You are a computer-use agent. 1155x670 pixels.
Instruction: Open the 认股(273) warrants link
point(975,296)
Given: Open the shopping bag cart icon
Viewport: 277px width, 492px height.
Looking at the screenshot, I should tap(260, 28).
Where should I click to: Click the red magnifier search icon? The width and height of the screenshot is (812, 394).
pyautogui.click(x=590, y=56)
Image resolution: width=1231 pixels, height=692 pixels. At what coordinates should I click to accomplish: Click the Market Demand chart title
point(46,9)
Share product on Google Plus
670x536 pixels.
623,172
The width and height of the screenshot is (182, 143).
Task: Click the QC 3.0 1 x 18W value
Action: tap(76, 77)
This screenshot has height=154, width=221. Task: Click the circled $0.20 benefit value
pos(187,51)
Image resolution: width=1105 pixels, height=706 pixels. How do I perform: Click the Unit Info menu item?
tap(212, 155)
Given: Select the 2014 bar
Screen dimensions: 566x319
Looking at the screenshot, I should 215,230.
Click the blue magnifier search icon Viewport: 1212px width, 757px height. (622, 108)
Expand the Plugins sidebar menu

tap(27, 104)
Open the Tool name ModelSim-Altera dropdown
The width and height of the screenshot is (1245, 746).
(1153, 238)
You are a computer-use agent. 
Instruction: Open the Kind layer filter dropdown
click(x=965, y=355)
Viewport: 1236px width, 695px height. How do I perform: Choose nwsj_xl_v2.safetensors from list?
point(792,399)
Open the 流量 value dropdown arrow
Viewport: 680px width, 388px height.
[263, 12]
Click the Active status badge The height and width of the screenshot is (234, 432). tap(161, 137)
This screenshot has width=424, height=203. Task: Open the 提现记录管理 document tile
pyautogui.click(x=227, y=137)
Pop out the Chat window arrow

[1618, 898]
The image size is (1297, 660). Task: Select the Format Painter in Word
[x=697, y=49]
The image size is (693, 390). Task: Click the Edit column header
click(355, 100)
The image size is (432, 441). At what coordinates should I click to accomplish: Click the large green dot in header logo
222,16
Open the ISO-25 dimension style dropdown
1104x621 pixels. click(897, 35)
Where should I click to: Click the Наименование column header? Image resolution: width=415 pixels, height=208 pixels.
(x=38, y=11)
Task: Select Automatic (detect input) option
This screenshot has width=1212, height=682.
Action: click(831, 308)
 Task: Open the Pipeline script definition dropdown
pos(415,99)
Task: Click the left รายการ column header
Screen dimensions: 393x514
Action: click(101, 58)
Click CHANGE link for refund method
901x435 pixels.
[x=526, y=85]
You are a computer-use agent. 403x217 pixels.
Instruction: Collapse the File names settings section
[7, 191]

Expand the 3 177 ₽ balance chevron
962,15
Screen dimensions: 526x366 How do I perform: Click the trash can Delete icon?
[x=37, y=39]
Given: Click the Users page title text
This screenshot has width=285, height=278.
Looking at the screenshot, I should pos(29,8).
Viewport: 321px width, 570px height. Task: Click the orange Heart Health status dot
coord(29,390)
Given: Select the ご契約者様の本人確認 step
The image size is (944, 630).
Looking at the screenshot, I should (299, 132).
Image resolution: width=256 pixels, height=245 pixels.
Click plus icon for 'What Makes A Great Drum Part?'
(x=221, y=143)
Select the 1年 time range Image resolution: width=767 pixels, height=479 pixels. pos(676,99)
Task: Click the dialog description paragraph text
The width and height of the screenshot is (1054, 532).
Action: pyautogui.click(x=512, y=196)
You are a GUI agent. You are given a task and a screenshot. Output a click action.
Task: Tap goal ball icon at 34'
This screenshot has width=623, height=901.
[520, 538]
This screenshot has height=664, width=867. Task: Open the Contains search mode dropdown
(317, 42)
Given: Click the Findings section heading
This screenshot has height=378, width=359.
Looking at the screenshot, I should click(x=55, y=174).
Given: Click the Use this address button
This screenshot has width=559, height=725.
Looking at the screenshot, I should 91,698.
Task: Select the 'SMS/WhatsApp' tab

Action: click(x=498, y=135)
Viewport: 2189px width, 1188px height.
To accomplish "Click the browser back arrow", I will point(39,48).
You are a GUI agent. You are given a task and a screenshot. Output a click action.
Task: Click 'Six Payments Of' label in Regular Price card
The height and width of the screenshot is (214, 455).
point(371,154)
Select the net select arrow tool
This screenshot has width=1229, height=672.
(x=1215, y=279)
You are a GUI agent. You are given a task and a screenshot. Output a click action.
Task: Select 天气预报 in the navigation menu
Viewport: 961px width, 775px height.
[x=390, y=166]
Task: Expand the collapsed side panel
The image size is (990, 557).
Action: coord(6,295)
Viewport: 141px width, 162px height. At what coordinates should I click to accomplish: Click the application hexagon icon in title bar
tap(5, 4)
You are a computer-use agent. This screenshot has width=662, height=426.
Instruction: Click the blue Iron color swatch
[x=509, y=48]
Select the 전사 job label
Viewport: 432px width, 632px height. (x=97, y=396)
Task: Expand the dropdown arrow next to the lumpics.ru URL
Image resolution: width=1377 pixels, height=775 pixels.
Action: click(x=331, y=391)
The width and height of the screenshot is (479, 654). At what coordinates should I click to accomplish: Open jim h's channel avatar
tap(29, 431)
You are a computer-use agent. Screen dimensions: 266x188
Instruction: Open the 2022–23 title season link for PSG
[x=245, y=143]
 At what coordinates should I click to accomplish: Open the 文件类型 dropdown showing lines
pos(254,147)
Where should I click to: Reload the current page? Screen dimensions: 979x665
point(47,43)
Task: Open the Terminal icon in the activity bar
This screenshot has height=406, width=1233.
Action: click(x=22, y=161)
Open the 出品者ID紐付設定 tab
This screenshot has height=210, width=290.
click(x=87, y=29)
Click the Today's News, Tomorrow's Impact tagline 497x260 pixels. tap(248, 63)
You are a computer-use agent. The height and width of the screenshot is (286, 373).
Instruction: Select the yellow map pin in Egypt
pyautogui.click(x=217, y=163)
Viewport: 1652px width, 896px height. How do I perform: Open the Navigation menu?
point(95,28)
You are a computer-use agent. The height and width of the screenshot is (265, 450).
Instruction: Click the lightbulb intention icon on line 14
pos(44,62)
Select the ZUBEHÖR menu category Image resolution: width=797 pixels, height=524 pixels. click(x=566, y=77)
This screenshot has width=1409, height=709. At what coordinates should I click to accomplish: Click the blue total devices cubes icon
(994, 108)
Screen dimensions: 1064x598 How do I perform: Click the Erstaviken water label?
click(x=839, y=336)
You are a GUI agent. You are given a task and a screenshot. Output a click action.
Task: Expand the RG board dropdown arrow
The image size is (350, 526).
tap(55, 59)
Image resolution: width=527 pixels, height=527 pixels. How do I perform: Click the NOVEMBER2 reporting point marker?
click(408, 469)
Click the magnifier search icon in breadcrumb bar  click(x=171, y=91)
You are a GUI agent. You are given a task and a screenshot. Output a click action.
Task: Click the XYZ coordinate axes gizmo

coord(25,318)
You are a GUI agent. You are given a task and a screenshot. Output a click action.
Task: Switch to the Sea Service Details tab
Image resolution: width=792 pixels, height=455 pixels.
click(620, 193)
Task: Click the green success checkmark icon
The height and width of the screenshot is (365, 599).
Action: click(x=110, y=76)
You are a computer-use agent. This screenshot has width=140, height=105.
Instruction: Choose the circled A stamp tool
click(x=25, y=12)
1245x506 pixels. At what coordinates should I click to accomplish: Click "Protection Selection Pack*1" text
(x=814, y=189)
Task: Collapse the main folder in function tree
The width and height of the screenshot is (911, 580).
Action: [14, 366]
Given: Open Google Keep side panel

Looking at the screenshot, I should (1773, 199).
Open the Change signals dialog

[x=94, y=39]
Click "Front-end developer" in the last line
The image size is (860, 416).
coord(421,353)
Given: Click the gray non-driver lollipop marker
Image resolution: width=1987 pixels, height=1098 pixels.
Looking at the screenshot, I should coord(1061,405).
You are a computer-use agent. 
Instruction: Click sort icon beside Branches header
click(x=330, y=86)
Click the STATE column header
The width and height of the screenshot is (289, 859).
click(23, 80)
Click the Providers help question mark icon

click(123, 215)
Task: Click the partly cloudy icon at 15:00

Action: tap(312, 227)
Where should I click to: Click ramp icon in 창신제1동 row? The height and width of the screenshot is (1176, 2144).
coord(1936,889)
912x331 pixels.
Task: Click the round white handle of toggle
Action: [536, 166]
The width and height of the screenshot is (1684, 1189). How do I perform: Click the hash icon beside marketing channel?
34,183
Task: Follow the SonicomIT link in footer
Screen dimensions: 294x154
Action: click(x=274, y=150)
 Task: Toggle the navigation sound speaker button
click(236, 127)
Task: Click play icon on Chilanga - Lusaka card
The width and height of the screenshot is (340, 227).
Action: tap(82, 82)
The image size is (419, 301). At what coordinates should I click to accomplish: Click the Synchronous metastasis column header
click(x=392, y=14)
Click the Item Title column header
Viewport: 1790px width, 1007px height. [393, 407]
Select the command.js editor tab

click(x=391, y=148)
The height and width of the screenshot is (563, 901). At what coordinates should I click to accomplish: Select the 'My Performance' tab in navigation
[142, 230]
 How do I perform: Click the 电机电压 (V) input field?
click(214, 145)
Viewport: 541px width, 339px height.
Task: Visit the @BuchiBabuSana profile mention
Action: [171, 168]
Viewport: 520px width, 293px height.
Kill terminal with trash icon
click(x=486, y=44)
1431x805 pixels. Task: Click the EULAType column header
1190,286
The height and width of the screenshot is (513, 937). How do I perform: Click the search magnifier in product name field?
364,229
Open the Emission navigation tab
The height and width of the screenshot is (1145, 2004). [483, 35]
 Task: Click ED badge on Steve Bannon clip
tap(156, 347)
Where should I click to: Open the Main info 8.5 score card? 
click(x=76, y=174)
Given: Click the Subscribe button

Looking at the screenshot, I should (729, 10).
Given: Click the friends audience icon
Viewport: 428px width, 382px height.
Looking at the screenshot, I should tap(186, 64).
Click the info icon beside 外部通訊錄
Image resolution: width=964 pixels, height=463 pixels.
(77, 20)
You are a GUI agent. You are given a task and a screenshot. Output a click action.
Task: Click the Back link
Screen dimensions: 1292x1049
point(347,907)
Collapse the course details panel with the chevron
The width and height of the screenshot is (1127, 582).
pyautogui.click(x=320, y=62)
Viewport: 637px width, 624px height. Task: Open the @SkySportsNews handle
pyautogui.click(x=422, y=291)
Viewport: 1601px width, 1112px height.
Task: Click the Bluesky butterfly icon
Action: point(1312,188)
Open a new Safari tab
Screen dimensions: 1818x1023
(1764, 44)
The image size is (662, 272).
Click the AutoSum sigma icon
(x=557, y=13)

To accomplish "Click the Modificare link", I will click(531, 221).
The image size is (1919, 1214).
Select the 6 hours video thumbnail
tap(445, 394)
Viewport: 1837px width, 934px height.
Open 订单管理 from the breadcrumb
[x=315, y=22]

## What is asked
Reproduce verbatim the part of the lines above that opens with the line containing "The image size is (662, 272)." and closes with the line containing "tap(445, 394)", both included.

## Reply
The image size is (662, 272).
Click the AutoSum sigma icon
(x=557, y=13)

To accomplish "Click the Modificare link", I will click(531, 221).
The image size is (1919, 1214).
Select the 6 hours video thumbnail
tap(445, 394)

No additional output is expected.